Your assignment:
Set out exactly every line of the entries below, starting at the line that holds "[WHITEBOXXX - La" and stopping after the line that holds "Pollones (1000, 422)".

________________________

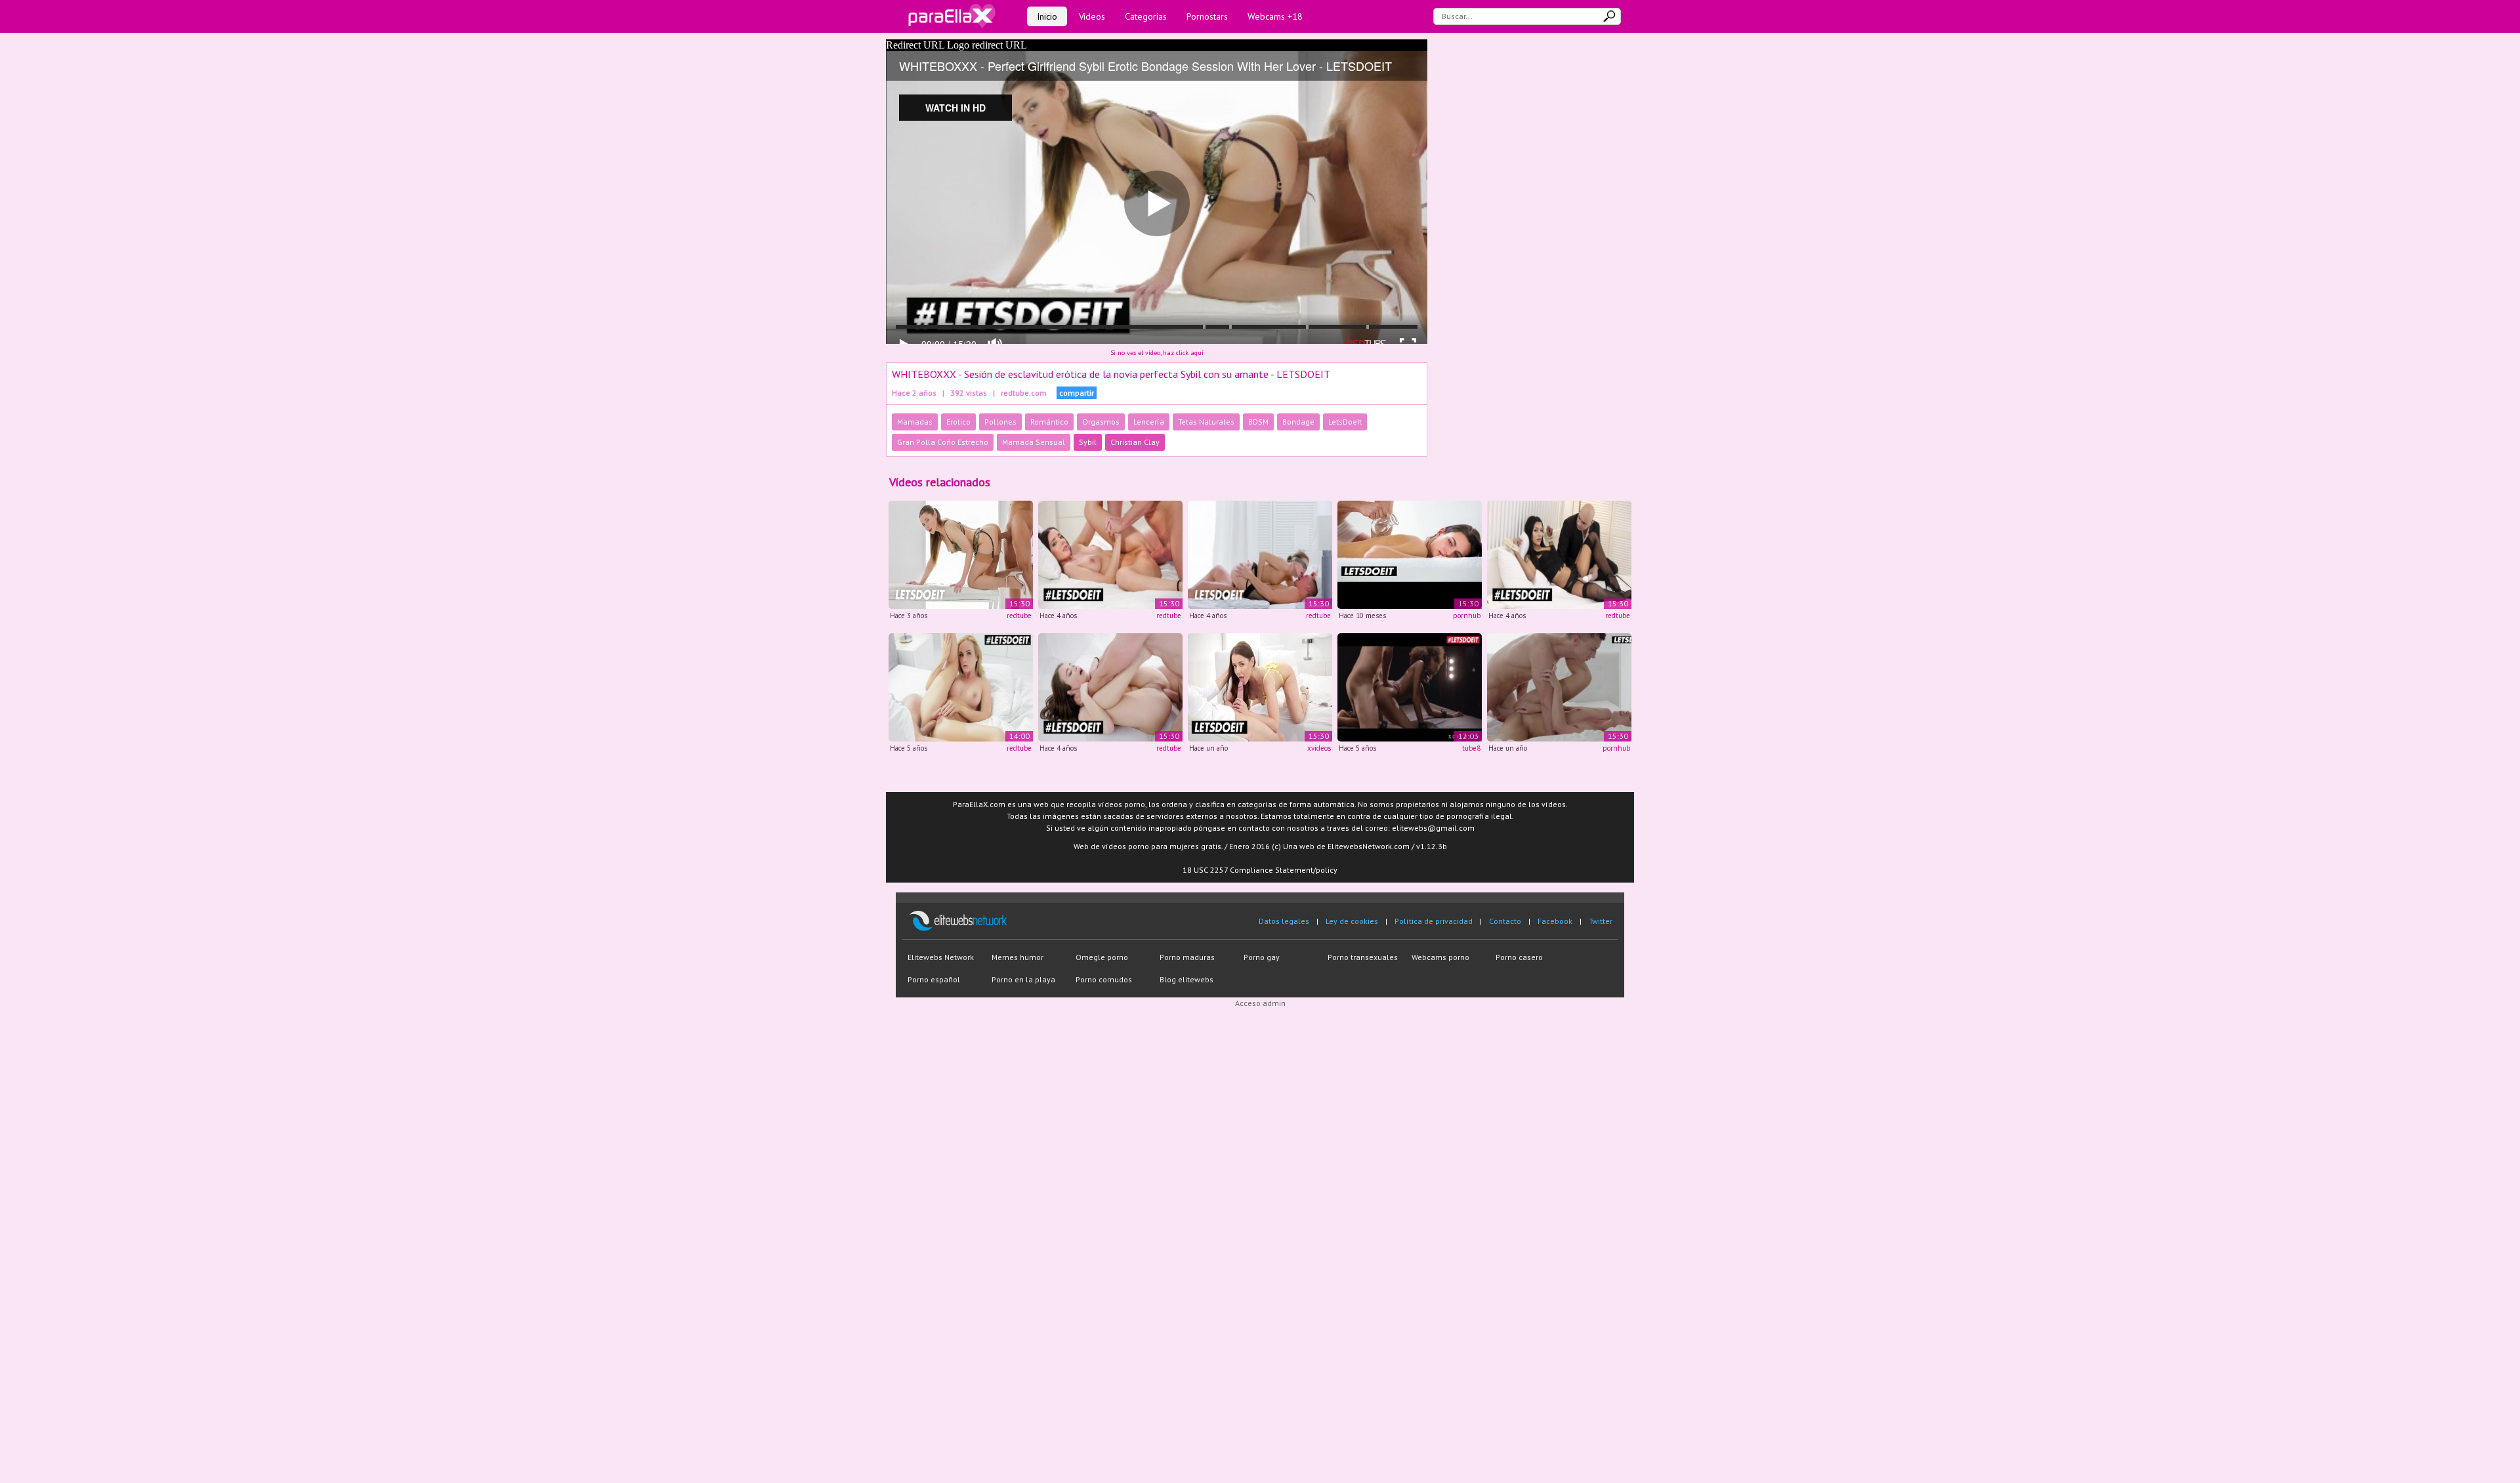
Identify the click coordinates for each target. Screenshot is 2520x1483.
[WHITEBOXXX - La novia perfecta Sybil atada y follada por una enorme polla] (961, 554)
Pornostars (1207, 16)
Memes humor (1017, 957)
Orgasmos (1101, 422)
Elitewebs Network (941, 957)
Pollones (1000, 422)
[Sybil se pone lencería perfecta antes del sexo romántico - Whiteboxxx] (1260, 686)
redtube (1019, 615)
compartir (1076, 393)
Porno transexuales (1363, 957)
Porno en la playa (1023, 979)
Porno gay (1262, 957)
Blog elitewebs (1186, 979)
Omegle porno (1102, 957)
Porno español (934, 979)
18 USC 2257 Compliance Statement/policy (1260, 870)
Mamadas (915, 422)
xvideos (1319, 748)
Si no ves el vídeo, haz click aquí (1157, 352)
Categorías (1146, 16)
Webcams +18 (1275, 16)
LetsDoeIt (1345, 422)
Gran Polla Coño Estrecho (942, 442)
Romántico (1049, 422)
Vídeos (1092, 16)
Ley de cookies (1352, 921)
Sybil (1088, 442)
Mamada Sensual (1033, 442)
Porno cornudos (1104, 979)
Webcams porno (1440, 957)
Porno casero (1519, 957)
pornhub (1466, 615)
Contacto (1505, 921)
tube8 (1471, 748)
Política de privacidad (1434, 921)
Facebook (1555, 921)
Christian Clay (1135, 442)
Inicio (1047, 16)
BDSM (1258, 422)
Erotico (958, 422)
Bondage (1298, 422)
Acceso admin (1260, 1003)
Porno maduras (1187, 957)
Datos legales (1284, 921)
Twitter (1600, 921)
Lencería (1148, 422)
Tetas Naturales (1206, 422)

________________________

Solution to this exercise:
[WHITEBOXXX - La novia perfecta Sybil atada y follada por una enorme polla] (961, 554)
Pornostars (1207, 16)
Memes humor (1017, 957)
Orgasmos (1101, 422)
Elitewebs Network (941, 957)
Pollones (1000, 422)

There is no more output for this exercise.